Where in the data below does the word "Close" appear? Copy each line that holds it.

════

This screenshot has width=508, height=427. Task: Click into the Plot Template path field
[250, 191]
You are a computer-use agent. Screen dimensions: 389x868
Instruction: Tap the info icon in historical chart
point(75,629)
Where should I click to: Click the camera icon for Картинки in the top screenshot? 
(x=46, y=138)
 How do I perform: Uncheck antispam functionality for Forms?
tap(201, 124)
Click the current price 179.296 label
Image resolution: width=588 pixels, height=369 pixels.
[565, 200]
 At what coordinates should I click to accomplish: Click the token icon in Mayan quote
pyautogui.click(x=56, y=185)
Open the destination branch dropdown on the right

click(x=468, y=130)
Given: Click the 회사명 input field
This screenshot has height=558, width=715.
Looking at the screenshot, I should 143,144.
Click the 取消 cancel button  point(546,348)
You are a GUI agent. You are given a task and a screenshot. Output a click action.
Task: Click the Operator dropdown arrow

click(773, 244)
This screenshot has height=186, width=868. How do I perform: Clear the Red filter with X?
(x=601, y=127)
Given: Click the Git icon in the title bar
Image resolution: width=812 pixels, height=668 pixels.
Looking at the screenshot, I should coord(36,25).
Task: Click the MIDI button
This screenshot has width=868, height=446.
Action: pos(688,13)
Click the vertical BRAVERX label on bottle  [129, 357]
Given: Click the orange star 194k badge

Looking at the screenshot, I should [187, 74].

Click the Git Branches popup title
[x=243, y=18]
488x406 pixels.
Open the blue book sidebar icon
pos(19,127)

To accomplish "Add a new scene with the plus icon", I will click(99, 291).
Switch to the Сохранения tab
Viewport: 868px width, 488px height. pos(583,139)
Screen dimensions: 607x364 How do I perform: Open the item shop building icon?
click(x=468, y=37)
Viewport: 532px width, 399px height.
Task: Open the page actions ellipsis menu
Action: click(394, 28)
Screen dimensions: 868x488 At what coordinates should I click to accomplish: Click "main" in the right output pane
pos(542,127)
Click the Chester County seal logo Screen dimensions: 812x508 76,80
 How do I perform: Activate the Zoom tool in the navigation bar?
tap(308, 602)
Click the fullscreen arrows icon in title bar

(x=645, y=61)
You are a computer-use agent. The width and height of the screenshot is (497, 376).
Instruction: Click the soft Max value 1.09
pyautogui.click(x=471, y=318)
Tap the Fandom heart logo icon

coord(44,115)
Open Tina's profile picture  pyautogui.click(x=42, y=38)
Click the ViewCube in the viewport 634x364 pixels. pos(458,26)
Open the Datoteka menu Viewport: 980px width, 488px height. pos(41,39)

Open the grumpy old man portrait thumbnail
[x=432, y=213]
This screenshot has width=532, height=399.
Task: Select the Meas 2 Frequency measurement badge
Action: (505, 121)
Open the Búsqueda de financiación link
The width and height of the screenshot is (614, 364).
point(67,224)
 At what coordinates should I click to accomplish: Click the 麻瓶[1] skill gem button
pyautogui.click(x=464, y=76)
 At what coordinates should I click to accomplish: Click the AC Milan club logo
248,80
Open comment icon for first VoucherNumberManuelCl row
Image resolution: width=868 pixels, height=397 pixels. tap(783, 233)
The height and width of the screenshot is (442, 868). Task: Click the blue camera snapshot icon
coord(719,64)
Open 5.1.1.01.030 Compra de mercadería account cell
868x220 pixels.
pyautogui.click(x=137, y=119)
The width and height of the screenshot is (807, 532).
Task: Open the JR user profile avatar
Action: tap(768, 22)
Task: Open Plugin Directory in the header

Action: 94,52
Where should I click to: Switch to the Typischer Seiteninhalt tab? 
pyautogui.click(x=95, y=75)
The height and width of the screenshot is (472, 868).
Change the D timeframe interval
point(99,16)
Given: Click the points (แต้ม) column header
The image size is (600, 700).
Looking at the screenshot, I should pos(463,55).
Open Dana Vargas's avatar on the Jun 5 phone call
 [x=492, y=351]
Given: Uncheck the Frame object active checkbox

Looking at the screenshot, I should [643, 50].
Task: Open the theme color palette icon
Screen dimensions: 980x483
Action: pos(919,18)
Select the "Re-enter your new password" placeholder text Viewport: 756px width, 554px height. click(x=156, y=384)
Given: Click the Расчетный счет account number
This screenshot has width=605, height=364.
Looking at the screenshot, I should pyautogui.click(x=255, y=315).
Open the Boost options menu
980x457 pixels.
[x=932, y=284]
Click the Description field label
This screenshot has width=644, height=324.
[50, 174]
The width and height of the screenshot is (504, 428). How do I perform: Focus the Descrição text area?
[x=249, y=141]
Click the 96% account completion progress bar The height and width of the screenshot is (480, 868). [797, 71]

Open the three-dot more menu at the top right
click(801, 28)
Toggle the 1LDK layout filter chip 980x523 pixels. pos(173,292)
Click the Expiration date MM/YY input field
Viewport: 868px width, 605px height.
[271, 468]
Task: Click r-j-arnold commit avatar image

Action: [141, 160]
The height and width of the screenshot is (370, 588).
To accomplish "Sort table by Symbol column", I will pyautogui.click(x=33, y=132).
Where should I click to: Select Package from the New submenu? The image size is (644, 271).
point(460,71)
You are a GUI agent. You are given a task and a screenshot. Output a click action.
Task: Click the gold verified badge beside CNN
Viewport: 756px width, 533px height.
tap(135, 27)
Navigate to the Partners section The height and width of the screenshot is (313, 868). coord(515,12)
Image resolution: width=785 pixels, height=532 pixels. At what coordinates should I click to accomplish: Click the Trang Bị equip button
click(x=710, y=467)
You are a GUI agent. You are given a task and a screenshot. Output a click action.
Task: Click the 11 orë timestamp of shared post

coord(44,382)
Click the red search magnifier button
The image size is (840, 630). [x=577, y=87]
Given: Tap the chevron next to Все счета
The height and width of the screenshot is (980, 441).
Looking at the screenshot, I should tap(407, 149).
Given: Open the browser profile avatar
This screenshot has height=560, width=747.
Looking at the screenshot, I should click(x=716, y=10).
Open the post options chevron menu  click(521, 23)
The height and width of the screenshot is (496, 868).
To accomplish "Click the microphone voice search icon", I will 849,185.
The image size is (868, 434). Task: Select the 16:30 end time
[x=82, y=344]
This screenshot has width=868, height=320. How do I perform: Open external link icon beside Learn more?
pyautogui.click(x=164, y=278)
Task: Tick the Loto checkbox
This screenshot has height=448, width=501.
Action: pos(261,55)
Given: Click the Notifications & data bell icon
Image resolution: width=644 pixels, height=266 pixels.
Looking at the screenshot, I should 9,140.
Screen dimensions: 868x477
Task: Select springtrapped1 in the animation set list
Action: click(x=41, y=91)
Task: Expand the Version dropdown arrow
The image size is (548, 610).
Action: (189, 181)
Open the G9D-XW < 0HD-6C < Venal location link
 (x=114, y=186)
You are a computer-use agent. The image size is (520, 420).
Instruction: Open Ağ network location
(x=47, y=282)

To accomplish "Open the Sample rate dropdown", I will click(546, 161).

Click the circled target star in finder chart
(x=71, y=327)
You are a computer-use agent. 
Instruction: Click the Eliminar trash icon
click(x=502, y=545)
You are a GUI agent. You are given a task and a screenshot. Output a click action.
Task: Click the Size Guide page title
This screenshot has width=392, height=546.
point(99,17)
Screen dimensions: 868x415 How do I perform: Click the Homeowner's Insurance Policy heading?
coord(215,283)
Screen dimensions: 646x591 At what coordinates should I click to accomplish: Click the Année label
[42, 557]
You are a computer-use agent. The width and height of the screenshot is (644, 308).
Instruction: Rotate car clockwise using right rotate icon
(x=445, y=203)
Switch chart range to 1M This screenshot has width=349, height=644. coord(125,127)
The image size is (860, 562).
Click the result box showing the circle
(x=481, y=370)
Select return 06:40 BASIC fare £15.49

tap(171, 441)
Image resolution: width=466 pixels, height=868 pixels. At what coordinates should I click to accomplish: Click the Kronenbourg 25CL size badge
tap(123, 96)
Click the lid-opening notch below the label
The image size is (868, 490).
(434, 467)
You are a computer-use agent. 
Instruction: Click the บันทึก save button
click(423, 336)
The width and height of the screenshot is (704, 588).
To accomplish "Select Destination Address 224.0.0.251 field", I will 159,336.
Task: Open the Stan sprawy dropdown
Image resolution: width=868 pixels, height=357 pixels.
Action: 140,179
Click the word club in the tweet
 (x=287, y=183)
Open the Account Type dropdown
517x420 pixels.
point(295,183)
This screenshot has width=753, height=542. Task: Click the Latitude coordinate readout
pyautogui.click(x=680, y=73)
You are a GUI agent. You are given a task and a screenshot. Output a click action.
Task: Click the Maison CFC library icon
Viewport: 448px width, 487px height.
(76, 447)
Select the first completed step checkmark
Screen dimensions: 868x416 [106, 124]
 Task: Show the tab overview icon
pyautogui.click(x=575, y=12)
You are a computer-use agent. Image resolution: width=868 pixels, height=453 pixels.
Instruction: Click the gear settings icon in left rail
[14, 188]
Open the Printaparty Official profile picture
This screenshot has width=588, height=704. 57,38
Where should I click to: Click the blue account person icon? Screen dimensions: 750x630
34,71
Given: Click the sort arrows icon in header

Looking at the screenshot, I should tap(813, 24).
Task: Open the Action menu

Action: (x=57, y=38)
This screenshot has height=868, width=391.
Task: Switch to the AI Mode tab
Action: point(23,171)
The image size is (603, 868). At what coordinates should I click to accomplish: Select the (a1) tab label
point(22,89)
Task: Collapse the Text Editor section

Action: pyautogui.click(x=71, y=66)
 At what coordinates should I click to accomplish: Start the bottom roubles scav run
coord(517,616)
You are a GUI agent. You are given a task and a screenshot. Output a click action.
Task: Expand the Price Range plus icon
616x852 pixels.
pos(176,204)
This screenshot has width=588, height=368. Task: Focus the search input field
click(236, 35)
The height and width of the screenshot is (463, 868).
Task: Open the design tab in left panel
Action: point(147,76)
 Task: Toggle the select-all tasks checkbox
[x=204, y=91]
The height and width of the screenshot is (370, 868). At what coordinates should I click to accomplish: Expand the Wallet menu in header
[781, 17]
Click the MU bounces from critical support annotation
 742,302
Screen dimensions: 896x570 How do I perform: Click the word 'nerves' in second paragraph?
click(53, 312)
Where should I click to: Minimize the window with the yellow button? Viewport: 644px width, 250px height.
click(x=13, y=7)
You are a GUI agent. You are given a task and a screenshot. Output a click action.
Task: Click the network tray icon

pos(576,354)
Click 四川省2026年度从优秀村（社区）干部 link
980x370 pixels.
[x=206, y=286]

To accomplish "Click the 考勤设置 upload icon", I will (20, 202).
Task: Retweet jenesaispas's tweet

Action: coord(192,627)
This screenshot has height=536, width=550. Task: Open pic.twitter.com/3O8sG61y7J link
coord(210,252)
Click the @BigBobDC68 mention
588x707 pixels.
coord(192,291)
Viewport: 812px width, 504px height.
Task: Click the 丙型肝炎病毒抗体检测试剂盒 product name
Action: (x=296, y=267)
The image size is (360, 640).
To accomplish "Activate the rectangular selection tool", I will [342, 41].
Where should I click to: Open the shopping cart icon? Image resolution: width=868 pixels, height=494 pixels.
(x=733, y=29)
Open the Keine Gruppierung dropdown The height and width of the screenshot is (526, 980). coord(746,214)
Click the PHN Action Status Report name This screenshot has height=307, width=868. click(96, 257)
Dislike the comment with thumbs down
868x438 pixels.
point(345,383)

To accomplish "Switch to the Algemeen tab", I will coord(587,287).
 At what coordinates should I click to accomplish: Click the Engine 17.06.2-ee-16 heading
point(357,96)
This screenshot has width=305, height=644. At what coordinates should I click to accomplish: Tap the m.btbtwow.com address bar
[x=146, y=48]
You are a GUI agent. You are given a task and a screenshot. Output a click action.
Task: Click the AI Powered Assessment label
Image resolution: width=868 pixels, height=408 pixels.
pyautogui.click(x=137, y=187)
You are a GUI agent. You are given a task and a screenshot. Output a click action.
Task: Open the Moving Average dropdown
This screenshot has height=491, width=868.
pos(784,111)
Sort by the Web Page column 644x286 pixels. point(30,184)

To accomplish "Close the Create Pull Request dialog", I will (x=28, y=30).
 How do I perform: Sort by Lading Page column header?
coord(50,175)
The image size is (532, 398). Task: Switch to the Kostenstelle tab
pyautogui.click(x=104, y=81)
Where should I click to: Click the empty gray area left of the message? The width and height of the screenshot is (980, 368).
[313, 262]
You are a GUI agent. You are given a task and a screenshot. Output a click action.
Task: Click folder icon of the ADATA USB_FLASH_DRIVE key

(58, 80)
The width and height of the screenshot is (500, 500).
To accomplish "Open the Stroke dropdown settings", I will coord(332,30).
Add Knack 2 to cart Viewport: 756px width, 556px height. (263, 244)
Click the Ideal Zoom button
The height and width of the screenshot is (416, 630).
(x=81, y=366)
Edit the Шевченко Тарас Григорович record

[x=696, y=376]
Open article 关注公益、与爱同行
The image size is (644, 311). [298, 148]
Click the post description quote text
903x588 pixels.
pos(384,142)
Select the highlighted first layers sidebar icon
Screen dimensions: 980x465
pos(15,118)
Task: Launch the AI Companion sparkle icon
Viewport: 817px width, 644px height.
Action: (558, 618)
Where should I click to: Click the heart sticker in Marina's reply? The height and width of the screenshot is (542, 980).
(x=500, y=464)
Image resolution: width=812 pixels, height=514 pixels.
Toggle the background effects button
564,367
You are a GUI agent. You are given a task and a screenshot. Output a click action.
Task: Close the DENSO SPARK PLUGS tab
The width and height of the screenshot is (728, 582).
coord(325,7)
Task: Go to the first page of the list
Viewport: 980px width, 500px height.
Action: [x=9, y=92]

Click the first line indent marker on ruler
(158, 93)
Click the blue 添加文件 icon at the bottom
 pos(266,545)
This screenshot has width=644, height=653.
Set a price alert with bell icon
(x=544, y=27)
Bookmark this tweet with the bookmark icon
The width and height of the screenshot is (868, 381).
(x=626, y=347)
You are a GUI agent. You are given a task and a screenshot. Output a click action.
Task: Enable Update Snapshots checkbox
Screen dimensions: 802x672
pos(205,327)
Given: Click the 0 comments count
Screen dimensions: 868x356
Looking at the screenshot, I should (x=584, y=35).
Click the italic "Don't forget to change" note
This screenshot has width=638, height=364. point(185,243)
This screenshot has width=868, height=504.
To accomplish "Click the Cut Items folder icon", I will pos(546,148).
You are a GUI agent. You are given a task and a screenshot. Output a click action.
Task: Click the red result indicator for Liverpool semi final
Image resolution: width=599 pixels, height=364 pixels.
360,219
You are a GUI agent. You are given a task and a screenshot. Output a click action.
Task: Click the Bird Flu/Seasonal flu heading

════

§ SOLVED EXERCISE:
To accomplish "Close the Create Pull Request dialog", I will (x=28, y=30).
Task: Close the DENSO SPARK PLUGS tab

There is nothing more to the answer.